General William Birdwood, commander of the AIF, suggested that in forming the Australian Corps, the weakest division could serve as a depot, providing reserves for the fighting divisions. Field Marshal Douglas Haig, commander of the British Expeditionary Force, accepted this proposal. He had originally resisted combining the five Australian divisions into a single corps as he considered it too unwieldy. The Australian nature of the corps was enhanced by the attachment of No. 3 Squadron AFC plus Australian siege artillery batteries. It was also considered appropriate to appoint Australian officers to all senior command positions. However, Birdwood remained in command of the corps.
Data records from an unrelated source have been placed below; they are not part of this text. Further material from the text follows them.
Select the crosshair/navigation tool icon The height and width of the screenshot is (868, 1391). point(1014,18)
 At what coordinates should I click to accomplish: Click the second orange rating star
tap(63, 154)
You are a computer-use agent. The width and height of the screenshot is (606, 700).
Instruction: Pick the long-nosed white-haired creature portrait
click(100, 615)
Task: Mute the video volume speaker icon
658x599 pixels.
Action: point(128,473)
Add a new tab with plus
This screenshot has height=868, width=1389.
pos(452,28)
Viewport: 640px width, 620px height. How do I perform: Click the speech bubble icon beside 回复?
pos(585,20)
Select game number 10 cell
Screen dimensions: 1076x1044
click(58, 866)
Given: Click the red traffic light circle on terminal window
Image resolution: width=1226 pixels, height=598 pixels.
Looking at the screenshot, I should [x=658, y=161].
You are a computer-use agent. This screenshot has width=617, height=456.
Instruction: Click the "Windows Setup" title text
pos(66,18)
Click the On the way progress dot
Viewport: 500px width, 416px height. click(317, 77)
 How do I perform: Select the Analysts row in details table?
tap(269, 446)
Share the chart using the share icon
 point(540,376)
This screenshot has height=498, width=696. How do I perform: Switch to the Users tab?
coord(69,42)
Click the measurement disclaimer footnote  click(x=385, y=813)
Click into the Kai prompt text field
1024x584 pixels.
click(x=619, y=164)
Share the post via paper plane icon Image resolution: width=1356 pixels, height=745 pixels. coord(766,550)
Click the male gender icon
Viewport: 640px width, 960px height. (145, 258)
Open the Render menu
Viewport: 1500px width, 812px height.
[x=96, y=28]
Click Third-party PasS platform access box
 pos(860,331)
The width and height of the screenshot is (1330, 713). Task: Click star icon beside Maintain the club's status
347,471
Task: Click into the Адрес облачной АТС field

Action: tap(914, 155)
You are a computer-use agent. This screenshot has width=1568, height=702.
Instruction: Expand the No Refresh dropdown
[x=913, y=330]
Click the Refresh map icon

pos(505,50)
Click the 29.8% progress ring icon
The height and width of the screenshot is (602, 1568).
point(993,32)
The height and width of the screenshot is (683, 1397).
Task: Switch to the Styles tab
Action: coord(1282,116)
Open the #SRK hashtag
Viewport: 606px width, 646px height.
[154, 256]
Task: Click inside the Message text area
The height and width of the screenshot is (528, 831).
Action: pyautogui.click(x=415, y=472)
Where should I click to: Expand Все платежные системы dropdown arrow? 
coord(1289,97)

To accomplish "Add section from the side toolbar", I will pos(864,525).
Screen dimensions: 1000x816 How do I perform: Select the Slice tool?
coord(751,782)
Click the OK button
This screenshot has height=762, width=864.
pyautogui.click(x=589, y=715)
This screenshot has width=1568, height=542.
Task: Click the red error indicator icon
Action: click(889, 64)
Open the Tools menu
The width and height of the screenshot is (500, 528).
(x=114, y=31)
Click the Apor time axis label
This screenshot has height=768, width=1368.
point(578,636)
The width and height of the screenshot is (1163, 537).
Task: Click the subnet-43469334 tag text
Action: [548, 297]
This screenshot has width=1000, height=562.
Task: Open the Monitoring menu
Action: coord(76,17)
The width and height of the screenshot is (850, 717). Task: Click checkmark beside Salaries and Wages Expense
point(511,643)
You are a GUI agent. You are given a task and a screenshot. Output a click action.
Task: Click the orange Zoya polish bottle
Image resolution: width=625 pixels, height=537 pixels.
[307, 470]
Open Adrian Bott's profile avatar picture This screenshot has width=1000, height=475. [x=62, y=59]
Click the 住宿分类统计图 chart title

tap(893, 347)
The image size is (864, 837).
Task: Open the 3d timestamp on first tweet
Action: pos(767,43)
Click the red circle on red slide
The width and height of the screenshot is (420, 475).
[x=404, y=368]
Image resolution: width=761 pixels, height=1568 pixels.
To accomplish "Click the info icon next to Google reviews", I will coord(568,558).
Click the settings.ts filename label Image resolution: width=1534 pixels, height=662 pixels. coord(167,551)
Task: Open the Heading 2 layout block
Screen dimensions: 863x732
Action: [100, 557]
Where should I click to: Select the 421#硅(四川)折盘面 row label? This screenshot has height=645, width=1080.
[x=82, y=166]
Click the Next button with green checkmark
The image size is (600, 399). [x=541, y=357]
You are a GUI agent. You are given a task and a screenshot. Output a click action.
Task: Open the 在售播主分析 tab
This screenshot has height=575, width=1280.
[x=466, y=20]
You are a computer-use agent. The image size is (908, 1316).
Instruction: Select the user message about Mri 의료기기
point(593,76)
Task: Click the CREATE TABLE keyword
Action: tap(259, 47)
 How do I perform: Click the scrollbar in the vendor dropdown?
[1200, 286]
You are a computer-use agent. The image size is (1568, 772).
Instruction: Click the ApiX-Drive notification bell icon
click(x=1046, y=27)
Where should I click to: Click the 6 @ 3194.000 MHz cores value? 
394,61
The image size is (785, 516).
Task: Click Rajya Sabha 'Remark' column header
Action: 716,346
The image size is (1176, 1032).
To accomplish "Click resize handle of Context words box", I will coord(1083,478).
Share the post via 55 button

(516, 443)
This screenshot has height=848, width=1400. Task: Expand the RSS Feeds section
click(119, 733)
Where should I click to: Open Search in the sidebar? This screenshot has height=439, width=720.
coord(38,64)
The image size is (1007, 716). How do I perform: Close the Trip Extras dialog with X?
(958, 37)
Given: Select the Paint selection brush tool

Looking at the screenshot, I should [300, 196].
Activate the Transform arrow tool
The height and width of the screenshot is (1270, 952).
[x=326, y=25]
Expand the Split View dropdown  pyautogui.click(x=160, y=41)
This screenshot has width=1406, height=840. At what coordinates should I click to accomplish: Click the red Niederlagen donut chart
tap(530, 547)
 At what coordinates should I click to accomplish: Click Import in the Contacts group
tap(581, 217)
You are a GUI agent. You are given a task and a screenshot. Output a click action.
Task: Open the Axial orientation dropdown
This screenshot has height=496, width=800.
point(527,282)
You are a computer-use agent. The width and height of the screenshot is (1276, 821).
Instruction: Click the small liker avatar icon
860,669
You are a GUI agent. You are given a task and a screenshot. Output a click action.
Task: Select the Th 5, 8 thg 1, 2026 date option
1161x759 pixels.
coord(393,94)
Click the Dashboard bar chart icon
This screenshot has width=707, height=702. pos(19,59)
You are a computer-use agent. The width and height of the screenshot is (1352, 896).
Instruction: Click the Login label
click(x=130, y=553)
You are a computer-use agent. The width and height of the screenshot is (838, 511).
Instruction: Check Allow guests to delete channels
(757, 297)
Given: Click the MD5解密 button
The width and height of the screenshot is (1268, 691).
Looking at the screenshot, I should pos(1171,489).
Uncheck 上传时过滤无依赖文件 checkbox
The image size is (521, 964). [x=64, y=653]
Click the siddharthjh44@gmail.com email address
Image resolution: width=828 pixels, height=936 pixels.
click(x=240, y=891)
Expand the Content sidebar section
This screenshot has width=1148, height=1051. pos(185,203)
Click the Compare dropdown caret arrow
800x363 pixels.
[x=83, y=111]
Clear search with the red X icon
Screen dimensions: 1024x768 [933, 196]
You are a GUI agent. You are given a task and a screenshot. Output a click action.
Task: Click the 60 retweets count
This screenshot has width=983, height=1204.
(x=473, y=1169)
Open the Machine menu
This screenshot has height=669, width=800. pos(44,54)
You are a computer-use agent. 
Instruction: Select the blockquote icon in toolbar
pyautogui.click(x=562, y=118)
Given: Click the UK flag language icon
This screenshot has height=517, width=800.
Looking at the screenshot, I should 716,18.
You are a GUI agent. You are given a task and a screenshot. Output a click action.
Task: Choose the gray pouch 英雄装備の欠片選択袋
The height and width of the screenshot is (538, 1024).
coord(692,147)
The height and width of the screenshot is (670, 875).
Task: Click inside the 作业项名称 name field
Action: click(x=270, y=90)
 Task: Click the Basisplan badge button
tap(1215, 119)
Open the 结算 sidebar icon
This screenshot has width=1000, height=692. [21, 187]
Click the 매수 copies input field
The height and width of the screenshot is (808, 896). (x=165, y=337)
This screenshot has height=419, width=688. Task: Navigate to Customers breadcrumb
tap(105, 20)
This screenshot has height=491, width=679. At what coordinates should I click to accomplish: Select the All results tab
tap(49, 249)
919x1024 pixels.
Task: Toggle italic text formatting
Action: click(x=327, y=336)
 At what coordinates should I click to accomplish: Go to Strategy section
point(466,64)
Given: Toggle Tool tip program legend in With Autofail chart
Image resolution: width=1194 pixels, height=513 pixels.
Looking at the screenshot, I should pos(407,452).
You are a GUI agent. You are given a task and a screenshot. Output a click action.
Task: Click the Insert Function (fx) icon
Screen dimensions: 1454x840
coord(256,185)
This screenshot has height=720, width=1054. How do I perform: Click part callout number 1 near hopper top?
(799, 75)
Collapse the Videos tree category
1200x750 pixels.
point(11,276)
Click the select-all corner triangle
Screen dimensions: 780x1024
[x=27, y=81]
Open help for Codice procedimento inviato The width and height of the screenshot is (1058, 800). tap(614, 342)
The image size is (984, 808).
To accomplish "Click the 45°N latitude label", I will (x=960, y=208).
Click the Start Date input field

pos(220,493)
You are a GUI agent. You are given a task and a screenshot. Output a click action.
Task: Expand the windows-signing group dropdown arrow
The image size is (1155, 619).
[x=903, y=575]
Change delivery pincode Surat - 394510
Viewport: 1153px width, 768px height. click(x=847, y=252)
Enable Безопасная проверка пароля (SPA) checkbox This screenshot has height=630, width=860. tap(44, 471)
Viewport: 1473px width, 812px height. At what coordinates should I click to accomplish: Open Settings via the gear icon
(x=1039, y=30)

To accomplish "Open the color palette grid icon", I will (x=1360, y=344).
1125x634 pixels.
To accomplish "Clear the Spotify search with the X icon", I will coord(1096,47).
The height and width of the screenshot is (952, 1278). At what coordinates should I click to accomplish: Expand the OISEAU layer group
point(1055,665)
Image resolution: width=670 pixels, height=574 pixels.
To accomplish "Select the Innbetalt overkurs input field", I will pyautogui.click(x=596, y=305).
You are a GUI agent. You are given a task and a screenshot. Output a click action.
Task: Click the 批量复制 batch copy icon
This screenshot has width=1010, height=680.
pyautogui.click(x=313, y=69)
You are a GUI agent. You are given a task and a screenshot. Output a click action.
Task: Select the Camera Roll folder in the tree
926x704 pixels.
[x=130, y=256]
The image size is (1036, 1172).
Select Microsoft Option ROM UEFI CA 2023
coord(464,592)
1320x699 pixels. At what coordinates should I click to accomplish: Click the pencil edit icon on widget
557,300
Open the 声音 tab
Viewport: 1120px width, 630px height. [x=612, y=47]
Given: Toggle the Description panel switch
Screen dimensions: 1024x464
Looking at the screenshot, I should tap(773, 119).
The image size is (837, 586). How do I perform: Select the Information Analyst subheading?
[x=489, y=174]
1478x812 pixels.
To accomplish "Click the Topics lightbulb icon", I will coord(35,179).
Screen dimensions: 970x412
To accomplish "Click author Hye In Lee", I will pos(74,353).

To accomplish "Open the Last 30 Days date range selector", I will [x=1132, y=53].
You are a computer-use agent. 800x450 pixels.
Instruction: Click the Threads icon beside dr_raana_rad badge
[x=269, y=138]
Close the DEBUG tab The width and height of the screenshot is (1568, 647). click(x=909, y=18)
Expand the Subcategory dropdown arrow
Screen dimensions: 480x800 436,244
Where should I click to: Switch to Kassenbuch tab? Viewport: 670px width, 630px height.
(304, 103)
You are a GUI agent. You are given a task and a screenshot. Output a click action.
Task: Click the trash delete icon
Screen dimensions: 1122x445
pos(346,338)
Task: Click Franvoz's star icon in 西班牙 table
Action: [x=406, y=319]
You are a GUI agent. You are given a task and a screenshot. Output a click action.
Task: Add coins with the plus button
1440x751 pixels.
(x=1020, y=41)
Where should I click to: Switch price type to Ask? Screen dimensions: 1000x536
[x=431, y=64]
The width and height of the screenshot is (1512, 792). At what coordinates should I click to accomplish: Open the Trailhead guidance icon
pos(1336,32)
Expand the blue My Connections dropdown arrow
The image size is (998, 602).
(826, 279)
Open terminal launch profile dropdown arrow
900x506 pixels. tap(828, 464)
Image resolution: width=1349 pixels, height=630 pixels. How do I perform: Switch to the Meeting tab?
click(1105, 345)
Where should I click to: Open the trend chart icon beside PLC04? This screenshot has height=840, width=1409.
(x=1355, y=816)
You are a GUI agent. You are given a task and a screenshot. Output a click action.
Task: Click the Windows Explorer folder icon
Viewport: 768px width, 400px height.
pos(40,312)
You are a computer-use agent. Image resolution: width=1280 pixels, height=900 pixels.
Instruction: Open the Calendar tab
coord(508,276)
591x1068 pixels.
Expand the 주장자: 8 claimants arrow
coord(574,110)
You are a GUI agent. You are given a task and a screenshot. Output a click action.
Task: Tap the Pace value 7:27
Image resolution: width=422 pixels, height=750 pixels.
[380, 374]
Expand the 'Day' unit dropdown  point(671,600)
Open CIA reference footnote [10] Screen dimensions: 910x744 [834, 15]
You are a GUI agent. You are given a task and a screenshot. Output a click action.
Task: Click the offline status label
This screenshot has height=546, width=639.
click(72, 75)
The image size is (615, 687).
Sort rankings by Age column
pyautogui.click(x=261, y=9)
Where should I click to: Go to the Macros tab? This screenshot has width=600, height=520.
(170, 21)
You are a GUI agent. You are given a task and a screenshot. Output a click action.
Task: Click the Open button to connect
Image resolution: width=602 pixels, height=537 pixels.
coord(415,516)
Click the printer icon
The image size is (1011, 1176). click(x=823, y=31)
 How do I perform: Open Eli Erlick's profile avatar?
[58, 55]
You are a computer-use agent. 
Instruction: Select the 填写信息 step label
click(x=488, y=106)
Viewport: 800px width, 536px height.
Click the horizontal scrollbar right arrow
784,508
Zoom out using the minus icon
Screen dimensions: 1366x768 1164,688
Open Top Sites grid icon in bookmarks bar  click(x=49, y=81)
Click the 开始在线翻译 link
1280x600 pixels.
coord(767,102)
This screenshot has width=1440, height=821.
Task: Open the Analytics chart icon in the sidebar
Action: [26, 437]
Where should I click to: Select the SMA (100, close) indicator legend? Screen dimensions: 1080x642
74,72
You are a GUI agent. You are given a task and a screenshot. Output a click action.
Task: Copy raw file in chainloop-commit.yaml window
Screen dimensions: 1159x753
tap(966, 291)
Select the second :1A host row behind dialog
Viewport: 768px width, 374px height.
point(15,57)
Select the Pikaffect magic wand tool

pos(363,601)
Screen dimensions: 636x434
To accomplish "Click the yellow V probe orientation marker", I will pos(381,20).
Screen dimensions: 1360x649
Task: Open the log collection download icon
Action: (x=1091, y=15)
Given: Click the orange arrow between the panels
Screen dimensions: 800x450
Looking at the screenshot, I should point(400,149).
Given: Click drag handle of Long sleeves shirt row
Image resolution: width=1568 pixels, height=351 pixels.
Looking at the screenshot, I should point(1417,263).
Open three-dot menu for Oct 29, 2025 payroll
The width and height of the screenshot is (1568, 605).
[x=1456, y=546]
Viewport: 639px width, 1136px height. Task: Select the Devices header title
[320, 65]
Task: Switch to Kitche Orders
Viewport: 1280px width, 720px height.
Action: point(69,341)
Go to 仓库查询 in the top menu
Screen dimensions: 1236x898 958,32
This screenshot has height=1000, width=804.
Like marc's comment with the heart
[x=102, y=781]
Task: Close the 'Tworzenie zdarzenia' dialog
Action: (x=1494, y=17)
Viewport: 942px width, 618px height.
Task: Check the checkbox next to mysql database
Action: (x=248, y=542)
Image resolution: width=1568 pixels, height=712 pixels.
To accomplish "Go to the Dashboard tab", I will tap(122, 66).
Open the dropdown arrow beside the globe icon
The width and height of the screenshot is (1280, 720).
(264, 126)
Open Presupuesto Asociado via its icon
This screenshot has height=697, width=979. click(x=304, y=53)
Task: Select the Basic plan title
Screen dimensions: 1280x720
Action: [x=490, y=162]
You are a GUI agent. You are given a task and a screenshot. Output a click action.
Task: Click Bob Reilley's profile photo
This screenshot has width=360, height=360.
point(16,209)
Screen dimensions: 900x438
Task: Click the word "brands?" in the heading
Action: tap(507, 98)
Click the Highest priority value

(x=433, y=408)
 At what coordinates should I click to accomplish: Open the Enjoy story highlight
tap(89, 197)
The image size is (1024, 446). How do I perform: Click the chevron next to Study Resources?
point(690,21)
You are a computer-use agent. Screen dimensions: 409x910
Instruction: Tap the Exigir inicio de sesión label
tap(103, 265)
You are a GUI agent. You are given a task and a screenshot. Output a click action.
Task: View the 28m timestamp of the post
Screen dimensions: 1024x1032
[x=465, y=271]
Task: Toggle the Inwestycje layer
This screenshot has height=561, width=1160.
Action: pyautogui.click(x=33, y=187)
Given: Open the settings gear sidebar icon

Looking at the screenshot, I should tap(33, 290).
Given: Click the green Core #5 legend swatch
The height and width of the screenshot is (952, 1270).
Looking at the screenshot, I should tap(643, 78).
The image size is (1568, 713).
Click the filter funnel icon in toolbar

General Hubert Gough was dismissed from command of the British Fifth Army following its failure to withstand the German Spring Offensive of 1918. When Haig decided to reform the Fifth Army, he offered its command to Birdwood who accepted. This paved the way for an Australian to assume command of the corps, the highest field command held by an Australian in the war. The two candidates were Major General Cyril Brudenell White (Birdwood's chief-of-staff) and Major General John Monash (commander of the 3rd Division). Monash, who was senior, had experience commanding troops in battle and was favoured by Haig and Birdwood, got the post in May 1918 and was promoted to lieutenant general. The Australian Corps was used extensively throughout the Hundred Days Offensive during which it achieved great success.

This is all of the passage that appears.